## Assigned task
Return, word for word, the lines of the listing below from the one with "17 [button] (1277, 420)" through the one with "[Play Savannah Pride] (452, 874)", and no other lines.

Dataset entries section start

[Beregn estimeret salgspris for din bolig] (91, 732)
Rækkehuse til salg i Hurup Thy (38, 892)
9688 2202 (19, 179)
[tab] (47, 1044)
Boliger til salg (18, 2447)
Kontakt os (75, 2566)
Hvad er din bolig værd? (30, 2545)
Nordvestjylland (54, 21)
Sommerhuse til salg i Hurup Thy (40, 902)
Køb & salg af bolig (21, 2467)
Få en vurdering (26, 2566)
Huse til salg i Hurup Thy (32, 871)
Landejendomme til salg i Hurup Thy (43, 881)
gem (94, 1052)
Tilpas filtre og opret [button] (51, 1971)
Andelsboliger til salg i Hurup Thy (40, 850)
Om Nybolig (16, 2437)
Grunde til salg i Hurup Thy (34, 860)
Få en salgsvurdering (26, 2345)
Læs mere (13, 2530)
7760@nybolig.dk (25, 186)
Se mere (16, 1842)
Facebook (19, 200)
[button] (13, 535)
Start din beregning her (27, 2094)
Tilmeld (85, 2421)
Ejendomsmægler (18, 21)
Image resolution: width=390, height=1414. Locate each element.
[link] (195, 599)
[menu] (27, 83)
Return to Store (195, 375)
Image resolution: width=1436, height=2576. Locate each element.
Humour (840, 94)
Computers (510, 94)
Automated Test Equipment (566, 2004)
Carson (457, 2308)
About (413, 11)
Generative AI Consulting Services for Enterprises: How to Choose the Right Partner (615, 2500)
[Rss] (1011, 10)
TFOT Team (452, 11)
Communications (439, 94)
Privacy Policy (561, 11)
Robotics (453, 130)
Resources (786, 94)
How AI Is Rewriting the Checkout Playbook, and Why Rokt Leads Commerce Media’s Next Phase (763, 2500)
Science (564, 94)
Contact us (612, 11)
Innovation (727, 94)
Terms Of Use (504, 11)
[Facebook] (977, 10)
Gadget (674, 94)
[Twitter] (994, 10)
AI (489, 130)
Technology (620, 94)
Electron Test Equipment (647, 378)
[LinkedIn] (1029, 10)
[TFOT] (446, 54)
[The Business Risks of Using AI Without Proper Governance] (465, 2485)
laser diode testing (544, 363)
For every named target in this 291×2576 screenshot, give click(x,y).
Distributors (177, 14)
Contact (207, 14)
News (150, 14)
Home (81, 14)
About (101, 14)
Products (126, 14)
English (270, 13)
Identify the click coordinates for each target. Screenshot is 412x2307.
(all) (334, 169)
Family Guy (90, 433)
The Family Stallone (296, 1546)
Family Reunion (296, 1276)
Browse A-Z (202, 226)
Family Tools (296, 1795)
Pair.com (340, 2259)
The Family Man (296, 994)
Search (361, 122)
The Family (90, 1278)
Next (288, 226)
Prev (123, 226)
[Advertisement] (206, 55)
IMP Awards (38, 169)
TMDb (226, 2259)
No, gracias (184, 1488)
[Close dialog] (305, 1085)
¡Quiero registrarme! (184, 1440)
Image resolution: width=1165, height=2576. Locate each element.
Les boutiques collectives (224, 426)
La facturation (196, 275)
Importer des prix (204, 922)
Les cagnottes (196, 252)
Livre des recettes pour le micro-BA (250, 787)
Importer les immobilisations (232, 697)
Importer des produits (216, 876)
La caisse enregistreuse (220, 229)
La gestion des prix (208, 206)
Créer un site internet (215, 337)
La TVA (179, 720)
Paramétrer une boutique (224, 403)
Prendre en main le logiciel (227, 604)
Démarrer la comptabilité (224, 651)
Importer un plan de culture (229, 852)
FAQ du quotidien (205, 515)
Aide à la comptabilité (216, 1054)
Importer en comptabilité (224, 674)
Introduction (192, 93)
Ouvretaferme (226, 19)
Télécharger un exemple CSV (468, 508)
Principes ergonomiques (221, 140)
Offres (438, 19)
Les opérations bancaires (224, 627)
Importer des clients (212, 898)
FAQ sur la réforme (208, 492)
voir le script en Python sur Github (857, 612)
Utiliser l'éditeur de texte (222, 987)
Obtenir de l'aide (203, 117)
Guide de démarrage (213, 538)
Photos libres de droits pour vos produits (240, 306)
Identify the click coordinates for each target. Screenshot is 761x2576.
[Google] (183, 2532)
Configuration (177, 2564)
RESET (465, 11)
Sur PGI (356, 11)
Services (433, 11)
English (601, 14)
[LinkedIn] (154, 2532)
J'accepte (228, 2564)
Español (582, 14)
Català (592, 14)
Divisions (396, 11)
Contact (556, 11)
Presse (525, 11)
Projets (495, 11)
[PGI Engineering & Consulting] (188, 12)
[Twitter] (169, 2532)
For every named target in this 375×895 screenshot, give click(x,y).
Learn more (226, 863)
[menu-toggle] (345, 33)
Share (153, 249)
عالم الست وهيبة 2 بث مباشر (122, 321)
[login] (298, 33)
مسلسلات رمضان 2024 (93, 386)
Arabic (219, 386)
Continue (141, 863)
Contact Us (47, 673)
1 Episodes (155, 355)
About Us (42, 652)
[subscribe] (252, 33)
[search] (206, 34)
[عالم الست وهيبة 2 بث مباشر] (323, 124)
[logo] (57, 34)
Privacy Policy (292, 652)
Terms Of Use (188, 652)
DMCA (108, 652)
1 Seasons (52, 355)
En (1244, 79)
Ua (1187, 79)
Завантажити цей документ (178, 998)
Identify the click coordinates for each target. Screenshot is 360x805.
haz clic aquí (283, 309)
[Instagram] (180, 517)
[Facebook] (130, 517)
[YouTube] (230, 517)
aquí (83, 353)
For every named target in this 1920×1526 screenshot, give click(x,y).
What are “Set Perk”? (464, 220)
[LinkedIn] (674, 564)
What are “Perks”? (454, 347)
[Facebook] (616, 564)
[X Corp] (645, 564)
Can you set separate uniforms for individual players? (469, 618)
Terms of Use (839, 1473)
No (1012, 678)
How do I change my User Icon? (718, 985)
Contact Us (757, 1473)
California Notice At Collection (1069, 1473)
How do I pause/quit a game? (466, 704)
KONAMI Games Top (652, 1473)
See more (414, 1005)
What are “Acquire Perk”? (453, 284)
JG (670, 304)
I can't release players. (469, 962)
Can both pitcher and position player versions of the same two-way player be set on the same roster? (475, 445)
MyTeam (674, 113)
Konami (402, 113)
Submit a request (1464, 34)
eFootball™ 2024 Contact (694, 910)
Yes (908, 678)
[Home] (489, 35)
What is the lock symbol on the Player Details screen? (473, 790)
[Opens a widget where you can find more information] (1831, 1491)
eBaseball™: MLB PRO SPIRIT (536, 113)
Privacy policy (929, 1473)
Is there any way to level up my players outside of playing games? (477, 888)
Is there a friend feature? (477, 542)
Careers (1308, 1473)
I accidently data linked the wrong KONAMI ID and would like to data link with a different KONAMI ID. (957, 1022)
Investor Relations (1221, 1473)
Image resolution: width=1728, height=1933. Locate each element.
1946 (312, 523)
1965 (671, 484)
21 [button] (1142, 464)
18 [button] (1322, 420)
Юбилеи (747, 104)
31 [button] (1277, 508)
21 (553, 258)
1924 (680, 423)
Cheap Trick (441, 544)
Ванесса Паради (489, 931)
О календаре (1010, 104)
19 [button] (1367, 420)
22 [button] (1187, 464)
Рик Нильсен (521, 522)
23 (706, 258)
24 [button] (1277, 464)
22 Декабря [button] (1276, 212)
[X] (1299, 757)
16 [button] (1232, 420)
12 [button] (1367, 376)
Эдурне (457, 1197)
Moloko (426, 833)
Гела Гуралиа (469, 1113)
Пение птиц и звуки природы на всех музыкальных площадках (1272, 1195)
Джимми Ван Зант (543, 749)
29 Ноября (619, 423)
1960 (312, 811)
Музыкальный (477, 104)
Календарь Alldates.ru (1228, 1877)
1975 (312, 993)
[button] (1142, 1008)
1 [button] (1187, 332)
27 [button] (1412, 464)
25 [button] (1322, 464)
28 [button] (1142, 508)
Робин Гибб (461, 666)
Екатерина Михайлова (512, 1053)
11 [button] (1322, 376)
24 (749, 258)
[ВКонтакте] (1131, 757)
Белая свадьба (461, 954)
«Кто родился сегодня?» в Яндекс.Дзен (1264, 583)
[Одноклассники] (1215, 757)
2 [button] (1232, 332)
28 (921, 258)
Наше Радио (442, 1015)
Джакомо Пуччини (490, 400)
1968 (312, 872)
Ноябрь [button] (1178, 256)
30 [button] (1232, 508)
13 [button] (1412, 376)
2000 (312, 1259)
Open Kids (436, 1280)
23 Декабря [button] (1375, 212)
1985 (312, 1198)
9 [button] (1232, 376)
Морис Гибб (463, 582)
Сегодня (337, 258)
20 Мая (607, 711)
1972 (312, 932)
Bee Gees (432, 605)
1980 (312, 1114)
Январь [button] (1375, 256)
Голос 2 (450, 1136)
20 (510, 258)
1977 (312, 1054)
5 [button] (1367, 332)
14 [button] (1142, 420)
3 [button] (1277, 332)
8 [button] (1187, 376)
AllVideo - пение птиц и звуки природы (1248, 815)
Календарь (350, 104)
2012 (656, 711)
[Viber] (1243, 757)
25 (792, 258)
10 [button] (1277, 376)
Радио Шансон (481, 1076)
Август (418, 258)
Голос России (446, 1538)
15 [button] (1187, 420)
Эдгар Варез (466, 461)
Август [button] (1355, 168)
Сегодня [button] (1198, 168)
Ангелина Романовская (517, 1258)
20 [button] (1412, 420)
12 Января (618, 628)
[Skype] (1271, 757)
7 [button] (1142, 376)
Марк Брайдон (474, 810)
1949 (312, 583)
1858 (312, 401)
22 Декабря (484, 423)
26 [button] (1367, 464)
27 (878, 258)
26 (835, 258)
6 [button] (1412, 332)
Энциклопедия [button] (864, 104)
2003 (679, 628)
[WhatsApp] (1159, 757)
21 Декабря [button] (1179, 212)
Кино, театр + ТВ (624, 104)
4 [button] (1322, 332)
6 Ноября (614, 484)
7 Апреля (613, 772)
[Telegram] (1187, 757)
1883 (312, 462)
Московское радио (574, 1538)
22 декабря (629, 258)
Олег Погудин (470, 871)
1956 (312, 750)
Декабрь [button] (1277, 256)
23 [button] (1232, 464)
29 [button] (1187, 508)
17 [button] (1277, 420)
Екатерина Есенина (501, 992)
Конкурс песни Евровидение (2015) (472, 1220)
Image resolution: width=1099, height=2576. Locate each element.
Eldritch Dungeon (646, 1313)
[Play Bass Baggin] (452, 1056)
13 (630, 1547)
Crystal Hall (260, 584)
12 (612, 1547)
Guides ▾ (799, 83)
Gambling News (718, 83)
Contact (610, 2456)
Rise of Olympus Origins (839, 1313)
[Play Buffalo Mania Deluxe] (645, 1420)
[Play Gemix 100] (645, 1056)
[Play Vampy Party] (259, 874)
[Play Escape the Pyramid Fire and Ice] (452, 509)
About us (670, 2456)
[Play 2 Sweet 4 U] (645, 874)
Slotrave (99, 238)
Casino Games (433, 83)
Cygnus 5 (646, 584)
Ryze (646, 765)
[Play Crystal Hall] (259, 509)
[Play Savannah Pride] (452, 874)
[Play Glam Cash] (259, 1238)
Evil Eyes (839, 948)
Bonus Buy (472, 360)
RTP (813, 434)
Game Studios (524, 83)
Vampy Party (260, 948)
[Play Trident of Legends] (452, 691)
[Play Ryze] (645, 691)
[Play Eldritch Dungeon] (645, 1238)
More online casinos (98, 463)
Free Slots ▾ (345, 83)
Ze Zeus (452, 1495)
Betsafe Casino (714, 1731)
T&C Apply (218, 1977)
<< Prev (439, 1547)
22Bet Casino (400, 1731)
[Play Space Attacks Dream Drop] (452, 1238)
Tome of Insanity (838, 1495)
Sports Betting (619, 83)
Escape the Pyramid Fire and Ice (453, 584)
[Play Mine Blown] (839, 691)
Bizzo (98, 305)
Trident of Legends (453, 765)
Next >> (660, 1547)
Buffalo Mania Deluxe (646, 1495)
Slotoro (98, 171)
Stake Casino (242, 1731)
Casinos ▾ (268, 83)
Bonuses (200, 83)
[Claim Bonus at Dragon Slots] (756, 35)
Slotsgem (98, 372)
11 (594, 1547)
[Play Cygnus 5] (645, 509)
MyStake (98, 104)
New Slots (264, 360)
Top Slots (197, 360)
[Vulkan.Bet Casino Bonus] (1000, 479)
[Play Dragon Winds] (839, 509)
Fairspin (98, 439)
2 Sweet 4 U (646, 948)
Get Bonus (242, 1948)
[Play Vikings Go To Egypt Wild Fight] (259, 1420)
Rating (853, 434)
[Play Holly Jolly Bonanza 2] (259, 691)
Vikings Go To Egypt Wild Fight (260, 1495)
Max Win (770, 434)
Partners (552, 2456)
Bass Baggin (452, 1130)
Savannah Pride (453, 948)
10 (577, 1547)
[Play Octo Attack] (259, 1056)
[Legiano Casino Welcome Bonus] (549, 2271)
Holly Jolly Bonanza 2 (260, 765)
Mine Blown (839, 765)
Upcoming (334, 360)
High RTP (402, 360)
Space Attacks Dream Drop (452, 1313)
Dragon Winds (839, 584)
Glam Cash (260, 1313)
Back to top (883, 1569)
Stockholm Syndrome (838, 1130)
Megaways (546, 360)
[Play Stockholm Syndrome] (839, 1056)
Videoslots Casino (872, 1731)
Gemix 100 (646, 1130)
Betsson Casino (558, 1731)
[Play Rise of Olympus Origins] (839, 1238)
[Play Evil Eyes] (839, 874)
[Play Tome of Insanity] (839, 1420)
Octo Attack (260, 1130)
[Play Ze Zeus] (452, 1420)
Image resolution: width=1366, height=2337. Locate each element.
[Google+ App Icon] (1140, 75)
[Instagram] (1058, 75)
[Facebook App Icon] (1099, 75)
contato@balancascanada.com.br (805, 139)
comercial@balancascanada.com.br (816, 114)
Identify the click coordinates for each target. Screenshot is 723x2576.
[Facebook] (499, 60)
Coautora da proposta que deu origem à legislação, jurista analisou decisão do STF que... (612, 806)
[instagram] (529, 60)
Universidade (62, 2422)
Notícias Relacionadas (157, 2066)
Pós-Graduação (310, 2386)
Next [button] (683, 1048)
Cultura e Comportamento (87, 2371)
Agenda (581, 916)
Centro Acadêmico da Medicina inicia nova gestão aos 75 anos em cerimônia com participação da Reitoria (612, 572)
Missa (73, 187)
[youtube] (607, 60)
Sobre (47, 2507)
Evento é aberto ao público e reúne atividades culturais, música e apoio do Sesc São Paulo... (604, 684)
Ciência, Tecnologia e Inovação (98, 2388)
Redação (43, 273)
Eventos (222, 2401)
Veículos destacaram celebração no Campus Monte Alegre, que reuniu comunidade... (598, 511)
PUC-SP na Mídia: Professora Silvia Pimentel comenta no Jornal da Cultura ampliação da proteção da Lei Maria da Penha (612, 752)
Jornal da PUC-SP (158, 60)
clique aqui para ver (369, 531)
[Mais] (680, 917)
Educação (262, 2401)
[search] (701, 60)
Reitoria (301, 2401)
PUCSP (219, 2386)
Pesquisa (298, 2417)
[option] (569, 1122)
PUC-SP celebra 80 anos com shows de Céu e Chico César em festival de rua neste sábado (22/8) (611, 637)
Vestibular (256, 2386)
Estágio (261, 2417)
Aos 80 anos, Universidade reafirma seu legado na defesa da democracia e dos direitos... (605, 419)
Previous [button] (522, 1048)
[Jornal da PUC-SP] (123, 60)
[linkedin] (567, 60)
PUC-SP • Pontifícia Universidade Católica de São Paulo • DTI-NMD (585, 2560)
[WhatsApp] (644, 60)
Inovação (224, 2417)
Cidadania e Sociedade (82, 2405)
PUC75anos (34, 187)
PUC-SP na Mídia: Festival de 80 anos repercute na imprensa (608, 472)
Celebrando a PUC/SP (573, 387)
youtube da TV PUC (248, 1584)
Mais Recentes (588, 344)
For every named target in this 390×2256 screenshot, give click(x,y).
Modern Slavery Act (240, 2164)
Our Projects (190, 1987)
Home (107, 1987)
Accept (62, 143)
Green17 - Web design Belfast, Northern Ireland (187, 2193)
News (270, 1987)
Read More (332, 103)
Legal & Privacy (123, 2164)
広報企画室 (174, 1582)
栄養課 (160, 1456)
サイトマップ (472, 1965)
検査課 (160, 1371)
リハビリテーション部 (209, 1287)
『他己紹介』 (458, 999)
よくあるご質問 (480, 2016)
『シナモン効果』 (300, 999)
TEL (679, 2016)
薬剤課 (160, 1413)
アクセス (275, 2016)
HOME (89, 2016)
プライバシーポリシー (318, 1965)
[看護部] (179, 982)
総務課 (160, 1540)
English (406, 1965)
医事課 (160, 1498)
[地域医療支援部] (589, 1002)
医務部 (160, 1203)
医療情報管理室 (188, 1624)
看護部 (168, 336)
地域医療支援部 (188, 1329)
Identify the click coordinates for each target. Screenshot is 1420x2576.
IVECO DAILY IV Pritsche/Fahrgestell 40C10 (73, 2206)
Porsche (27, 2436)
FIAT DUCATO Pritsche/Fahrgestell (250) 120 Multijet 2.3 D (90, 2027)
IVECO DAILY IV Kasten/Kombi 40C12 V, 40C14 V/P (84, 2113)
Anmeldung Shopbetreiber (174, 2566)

Dataset entries section end

## Written answer
17 [button] (1277, 420)
Екатерина Есенина (501, 992)
Конкурс песни Евровидение (2015) (472, 1220)
Image resolution: width=1099, height=2576. Locate each element.
Eldritch Dungeon (646, 1313)
[Play Bass Baggin] (452, 1056)
13 (630, 1547)
Crystal Hall (260, 584)
12 (612, 1547)
Guides ▾ (799, 83)
Gambling News (718, 83)
Contact (610, 2456)
Rise of Olympus Origins (839, 1313)
[Play Buffalo Mania Deluxe] (645, 1420)
[Play Gemix 100] (645, 1056)
[Play Vampy Party] (259, 874)
[Play Escape the Pyramid Fire and Ice] (452, 509)
About us (670, 2456)
[Play 2 Sweet 4 U] (645, 874)
Slotrave (99, 238)
Casino Games (433, 83)
Cygnus 5 (646, 584)
Ryze (646, 765)
[Play Crystal Hall] (259, 509)
[Play Savannah Pride] (452, 874)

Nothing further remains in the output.